En appliquant le principe de la subordination des caractères, le naturaliste réunit en un groupe plus vaste nommé Genre les espèces infimes qui présentent le plus grand nombre de caractères dominateurs communs. De la même manière il ramène plusieurs genres à une même famille, plusieurs familles à un même ordre, plusieurs ordres à une même classe, plusieurs classes à un même embranchements, plusieurs embranchements à un même règne, la compréhension de chaque groupe étant en raison inverse de son extension. C'est ainsi par exemple que le Lion appartient au genre Panthera, à la famille des Félidés, à l'ordre de Carnivores, à la classe des Mammifères, à l'Embranchement des Vertébrés, au Règne Animal. - Les caractères distinctifs de chaque groupe sont dominateurs par rapport aux caractères constitutifs des groupes inférieurs qu'il contient et commande, et subordonnés relativement aux caractères constitutifs des groupes supérieurs dont il dépend. C'est pour cela qu'il faut non seulement tenir compte du nombre des caractères essentiels, mais surtout de leur importance, c'est-à-dire qu'il faut, comme dit Jussieu, non seulement les « compter », mais encore  les « peser ».

Remarque : la division et la classification. - La division est une étape vers la classification, car la classification n'est qu'un cas particulier de la division. Ainsi les Animaux sont vertébrés, articulés, mollusques, etc. - les Vertébrés sont mammifères, oiseaux, reptiles, etc.. - Les Mammifères sont quadrumanes, carnassiers, rongeurs, etc. Chacune de ces propositions énonce une division; l'ensemble de ces propositions constitue une classification. La classification n'est donc qu'une division systématique à plusieurs degrés.

Avantages d'une classification naturelle.

Une classification naturelle offre, au point de vue scientifique, les plus grands avantages :

I. - Elle diminue le nombre des objets à connaître : en effet, à la multitude indéfinie des individus elle permet de substituer les types des espèces, à ceux-ci, encore bien nombreux, les types des genres, etc. Comme ces types nous représentent ce qu'il y a d'essentiel, les espèces, dans une pluralité d'individus; les genres, dans une pluralité d'espèces, etc., il suffit de se rappeler qu'un être a tel caractère distinctif, pour savoir ses autres caractères, soit dominateurs, soit coordonnés, liés au premier par des rapports constants.
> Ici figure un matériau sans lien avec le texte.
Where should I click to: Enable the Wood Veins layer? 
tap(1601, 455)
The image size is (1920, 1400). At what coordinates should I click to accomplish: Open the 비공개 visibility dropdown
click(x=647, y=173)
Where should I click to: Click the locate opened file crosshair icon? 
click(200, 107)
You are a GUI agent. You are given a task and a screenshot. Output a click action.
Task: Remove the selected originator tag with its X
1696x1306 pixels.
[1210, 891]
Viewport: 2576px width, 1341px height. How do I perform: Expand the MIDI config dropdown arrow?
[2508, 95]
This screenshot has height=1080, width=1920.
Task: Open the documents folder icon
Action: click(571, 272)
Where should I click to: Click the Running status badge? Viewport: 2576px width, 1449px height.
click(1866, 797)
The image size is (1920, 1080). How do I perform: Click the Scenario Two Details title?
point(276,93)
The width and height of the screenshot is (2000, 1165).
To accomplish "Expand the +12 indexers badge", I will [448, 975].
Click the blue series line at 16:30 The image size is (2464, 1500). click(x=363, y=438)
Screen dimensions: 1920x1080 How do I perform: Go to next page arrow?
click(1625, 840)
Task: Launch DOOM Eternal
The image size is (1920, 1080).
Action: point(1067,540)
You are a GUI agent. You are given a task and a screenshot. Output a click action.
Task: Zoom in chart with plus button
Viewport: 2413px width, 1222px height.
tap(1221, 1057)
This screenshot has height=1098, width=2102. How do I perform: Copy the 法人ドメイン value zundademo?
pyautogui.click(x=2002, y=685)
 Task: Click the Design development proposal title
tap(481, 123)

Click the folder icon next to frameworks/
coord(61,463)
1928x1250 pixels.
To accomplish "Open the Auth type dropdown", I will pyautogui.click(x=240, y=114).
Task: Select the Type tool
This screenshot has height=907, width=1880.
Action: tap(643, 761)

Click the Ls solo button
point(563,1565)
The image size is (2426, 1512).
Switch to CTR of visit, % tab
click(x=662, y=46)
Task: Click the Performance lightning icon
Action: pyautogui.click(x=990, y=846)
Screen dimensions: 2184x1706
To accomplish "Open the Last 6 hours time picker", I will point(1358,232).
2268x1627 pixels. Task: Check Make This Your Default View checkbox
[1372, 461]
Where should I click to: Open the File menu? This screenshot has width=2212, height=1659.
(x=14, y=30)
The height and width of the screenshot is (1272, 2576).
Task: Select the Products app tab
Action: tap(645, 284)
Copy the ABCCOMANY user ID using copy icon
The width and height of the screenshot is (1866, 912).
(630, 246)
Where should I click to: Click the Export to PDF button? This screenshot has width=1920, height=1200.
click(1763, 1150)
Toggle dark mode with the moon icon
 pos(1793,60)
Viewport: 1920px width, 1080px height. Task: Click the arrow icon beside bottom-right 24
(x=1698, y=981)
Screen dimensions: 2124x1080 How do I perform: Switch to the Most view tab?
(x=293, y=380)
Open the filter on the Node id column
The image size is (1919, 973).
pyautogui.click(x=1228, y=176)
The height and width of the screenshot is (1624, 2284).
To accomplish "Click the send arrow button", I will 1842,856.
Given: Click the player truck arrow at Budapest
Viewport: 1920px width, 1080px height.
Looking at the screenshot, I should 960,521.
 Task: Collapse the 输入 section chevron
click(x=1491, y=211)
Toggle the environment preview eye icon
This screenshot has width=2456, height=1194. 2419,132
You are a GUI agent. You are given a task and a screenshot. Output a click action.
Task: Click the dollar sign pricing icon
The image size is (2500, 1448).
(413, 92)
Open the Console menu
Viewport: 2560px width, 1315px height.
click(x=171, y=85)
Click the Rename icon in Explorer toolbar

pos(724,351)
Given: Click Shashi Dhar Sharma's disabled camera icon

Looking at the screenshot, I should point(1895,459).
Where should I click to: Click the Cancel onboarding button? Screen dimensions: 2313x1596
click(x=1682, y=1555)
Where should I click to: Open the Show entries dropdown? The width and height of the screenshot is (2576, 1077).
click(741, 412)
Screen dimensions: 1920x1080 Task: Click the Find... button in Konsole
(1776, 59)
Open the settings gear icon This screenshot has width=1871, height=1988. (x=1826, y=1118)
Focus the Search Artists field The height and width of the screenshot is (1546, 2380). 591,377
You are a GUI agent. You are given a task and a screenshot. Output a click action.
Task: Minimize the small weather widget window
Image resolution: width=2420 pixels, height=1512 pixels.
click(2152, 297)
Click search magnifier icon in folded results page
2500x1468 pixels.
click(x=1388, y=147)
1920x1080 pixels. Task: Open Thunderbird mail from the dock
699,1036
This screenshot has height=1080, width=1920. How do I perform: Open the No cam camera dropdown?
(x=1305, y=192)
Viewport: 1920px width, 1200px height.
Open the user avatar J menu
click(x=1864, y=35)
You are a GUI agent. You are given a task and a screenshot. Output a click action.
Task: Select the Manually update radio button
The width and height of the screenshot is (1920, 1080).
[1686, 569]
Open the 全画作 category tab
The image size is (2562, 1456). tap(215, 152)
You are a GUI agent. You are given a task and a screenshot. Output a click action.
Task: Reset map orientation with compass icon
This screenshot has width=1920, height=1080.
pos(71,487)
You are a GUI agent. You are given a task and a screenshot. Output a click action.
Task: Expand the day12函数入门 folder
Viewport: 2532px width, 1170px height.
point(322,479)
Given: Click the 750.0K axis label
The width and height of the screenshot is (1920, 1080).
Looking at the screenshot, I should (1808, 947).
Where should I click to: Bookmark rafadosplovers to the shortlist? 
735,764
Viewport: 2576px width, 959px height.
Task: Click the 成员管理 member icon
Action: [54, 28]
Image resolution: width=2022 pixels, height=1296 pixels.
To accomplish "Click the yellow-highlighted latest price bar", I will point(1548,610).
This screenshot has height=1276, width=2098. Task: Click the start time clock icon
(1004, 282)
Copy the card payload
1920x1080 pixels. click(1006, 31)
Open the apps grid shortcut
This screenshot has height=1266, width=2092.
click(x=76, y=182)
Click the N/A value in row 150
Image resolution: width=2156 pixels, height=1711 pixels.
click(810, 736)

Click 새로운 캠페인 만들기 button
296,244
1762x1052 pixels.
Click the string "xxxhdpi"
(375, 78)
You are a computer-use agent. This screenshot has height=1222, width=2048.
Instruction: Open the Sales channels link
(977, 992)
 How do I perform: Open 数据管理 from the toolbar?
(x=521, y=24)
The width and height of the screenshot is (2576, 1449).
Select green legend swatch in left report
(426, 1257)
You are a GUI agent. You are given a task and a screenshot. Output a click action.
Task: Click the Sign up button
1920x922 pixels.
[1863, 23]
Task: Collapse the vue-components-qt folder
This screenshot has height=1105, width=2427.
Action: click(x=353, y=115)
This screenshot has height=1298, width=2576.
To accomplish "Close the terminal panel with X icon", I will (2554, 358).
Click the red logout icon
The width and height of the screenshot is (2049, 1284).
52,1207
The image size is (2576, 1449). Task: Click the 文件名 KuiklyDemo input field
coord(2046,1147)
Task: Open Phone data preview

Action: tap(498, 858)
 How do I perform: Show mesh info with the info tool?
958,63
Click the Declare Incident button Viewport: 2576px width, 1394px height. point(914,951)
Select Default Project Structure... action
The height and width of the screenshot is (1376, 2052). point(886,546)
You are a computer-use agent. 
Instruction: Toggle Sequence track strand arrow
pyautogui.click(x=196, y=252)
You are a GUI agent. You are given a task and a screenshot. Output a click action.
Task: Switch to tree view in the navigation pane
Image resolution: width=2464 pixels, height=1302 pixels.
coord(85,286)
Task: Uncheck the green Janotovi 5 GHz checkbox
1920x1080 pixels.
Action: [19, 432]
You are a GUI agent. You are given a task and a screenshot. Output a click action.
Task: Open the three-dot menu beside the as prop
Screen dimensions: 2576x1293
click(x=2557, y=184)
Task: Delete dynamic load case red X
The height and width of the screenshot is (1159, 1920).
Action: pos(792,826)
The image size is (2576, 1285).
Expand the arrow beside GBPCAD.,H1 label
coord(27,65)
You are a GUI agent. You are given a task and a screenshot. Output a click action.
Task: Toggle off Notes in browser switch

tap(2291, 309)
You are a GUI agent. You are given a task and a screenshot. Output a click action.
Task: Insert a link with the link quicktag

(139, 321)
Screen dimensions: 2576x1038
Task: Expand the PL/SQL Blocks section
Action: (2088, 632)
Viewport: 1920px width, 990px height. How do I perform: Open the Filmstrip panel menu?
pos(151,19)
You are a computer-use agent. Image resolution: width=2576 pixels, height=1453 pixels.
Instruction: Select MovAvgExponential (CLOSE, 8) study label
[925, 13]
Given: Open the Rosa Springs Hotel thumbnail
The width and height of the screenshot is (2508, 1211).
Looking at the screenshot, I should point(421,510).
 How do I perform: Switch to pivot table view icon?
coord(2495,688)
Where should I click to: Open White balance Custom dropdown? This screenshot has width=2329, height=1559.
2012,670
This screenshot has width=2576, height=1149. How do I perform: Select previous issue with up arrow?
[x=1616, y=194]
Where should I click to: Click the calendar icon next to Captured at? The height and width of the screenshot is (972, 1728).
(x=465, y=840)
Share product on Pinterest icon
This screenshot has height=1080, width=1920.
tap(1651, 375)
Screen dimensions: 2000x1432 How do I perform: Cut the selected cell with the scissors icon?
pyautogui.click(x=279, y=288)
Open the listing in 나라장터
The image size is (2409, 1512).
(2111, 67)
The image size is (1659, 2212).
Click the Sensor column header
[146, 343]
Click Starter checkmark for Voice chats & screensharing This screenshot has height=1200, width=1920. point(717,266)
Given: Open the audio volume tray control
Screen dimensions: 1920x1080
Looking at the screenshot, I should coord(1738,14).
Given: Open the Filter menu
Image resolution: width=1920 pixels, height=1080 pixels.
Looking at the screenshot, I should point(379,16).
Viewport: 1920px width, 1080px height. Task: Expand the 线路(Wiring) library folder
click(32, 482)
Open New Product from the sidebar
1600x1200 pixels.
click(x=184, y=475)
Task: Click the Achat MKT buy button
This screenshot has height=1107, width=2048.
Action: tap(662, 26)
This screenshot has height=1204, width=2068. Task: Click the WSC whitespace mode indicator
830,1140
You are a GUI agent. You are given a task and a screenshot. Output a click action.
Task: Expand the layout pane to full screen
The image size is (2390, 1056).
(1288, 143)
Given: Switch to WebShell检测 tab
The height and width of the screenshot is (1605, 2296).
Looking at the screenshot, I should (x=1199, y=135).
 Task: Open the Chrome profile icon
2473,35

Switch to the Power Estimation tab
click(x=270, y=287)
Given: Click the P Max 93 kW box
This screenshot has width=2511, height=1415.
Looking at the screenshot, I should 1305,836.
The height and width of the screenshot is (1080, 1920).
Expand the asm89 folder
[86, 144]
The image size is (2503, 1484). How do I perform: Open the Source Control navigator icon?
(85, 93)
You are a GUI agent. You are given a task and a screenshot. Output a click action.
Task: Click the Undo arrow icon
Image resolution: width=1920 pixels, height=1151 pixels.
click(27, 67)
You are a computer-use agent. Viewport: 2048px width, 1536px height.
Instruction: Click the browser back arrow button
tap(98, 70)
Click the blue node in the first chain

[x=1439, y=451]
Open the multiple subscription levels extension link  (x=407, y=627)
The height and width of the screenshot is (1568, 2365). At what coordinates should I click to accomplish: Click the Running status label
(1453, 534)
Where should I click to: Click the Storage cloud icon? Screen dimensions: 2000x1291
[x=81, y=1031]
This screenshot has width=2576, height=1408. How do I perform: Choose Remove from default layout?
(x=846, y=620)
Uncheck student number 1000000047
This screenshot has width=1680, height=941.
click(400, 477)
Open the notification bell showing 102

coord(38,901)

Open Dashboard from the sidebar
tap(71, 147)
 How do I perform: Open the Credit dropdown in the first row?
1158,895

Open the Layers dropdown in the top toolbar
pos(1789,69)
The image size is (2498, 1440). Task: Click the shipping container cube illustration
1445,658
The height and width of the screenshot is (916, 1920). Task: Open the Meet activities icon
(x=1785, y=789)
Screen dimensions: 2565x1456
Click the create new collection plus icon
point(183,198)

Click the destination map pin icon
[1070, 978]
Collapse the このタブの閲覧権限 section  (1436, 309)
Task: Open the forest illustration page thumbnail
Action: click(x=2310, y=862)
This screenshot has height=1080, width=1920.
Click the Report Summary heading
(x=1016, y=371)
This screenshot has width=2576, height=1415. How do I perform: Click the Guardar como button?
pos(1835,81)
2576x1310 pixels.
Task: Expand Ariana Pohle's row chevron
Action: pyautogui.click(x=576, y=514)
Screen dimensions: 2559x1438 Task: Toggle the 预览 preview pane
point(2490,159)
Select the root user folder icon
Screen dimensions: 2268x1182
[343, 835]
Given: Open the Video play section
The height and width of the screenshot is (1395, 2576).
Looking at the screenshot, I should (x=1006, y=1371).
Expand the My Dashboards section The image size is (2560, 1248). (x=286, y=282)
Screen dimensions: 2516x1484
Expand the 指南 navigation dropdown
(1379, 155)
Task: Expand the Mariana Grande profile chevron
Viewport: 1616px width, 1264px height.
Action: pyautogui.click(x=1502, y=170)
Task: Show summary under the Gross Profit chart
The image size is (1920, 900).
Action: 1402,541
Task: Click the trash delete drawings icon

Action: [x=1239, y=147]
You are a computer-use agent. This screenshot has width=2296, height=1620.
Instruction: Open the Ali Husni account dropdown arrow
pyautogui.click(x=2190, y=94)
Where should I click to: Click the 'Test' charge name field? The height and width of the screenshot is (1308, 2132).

C'est un soulagement pour la mémoire, parce que la classification réduit la compréhension aux caractères essentiels ex : si je sais que le cheval est un vertébré mammifère, j'en puis conclure qu'il a un système osseux, un système nerveux, des poumons, une circulation double, etc.

II. - Elle donne à la connaissance une extension illimitée: en effet, au moyen d'une ou de quelques notions générales, on connaît les caractères d'un être et on peut étendre cette connaissance à tous les êtres (semblables, passés, présents et futurs, parce que cette extension est fondée sur la compréhension des caractères essentiels qui sont immuables. En pensant les caractères essentiels d'un être, on peut négliger le reste, car le reste ce sont les caractères accidentels. De là vient la supériorité de la classification naturelle sur la classification artificielle : celle-ci étant fondée sur les ressemblances accidentelles des individus, n'est pa un moyen de les penser, car alors la pensée, laisserait de côté leur essence elle n'est qu'un moyen commode pour les retrouver.

Objection : en simplifiant la représentation, la classification naturelle l'appauvrit. Elle nous présente, dans une série abstraite de genres super posés, un squelette décharné de là nature, au lieu et place de sa vie infiniment complexe et variée. - C'est vrai ; mais c'est inévitable, car il n'y a pas de science du particulier. De plus, il y a des compensa tions. Ce que la connaissance perd en compréhension, elle le gagne en extension : la portée indéfinie des lois de la nature nous est révélée. Elle gagne aussi en fécondité, car les classification acquises servent de base à de nouvelles inférences analogiques.

III. - Elle sert de base au raisonnement analogique, parce que le raisonnement analogique a pour point de départ des ressemblances déjà définies et classées. (G. Sortais).